=== Source data ===
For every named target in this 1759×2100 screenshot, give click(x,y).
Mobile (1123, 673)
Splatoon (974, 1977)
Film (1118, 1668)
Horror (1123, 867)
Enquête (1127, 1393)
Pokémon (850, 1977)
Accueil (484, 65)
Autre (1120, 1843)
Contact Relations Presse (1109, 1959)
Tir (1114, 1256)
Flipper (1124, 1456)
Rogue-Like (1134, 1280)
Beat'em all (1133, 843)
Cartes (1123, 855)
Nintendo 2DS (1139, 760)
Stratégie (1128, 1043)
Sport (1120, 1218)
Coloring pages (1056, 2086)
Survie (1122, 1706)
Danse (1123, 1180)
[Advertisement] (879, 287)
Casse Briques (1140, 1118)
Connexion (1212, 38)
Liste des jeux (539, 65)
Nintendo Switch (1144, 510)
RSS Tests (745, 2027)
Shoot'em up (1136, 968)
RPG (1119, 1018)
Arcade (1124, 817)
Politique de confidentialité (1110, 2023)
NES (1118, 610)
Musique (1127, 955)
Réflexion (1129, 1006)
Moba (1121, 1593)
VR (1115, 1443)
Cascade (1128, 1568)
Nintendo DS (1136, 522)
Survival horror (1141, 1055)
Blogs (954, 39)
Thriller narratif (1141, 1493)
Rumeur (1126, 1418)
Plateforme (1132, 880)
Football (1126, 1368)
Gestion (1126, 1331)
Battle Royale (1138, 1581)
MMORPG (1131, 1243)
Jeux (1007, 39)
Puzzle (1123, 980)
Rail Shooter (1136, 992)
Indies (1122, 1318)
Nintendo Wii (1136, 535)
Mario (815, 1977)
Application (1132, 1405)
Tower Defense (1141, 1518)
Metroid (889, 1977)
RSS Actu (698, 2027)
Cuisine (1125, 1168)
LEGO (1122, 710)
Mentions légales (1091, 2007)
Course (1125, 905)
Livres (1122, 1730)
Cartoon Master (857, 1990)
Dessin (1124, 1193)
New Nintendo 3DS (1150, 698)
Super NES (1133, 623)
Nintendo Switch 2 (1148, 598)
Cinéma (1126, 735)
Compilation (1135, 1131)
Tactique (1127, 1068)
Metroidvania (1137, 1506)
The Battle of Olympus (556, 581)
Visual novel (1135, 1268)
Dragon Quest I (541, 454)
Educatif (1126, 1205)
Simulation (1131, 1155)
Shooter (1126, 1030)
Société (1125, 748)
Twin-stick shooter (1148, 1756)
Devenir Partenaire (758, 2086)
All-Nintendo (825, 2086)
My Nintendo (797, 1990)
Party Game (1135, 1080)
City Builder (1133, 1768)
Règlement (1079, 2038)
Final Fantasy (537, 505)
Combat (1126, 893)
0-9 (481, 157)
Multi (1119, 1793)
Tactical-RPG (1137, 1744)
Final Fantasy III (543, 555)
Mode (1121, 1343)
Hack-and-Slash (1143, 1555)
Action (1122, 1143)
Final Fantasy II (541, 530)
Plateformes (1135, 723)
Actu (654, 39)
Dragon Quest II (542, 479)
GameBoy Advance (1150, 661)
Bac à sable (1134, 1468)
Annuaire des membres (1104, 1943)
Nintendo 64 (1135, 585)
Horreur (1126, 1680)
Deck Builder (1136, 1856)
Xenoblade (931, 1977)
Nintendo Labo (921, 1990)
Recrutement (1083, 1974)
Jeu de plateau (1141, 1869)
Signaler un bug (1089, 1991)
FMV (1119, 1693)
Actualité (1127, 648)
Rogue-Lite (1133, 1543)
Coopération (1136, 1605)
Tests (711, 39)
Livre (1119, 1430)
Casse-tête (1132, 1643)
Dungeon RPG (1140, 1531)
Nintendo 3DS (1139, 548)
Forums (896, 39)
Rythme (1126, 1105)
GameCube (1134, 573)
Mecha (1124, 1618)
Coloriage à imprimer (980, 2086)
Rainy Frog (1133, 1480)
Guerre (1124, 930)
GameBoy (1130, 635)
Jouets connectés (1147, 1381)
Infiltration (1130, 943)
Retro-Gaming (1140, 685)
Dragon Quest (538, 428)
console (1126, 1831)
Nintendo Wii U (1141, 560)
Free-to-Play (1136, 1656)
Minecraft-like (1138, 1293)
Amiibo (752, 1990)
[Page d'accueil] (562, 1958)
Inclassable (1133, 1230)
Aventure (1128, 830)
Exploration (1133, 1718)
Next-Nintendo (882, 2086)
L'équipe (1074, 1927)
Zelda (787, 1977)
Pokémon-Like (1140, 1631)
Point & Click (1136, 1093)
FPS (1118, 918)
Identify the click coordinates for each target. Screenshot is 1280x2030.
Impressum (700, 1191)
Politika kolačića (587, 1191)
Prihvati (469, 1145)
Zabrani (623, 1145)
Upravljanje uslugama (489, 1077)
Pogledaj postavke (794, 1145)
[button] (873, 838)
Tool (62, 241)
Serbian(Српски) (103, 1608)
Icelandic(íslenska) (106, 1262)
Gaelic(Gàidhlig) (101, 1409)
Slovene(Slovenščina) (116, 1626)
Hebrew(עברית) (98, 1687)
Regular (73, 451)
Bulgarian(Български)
===
In the entries above, find the line holding "Nintendo 2DS (1139, 760)" and the line holding "Multi (1119, 1793)", then retype exactly those two lines and every line between them, and nothing else.

• _Exercise result_
Nintendo 2DS (1139, 760)
Stratégie (1128, 1043)
Sport (1120, 1218)
Coloring pages (1056, 2086)
Survie (1122, 1706)
Danse (1123, 1180)
[Advertisement] (879, 287)
Casse Briques (1140, 1118)
Connexion (1212, 38)
Liste des jeux (539, 65)
Nintendo Switch (1144, 510)
RSS Tests (745, 2027)
Shoot'em up (1136, 968)
RPG (1119, 1018)
Arcade (1124, 817)
Politique de confidentialité (1110, 2023)
NES (1118, 610)
Musique (1127, 955)
Réflexion (1129, 1006)
Moba (1121, 1593)
VR (1115, 1443)
Cascade (1128, 1568)
Nintendo DS (1136, 522)
Survival horror (1141, 1055)
Blogs (954, 39)
Thriller narratif (1141, 1493)
Rumeur (1126, 1418)
Plateforme (1132, 880)
Football (1126, 1368)
Gestion (1126, 1331)
Battle Royale (1138, 1581)
MMORPG (1131, 1243)
Jeux (1007, 39)
Puzzle (1123, 980)
Rail Shooter (1136, 992)
Indies (1122, 1318)
Nintendo Wii (1136, 535)
Mario (815, 1977)
Application (1132, 1405)
Tower Defense (1141, 1518)
Metroid (889, 1977)
RSS Actu (698, 2027)
Cuisine (1125, 1168)
LEGO (1122, 710)
Mentions légales (1091, 2007)
Course (1125, 905)
Livres (1122, 1730)
Cartoon Master (857, 1990)
Dessin (1124, 1193)
New Nintendo 3DS (1150, 698)
Super NES (1133, 623)
Nintendo Switch 2 (1148, 598)
Cinéma (1126, 735)
Compilation (1135, 1131)
Tactique (1127, 1068)
Metroidvania (1137, 1506)
The Battle of Olympus (556, 581)
Visual novel (1135, 1268)
Dragon Quest I (541, 454)
Educatif (1126, 1205)
Simulation (1131, 1155)
Shooter (1126, 1030)
Société (1125, 748)
Twin-stick shooter (1148, 1756)
Devenir Partenaire (758, 2086)
All-Nintendo (825, 2086)
My Nintendo (797, 1990)
Party Game (1135, 1080)
City Builder (1133, 1768)
Règlement (1079, 2038)
Final Fantasy (537, 505)
Combat (1126, 893)
0-9 (481, 157)
Multi (1119, 1793)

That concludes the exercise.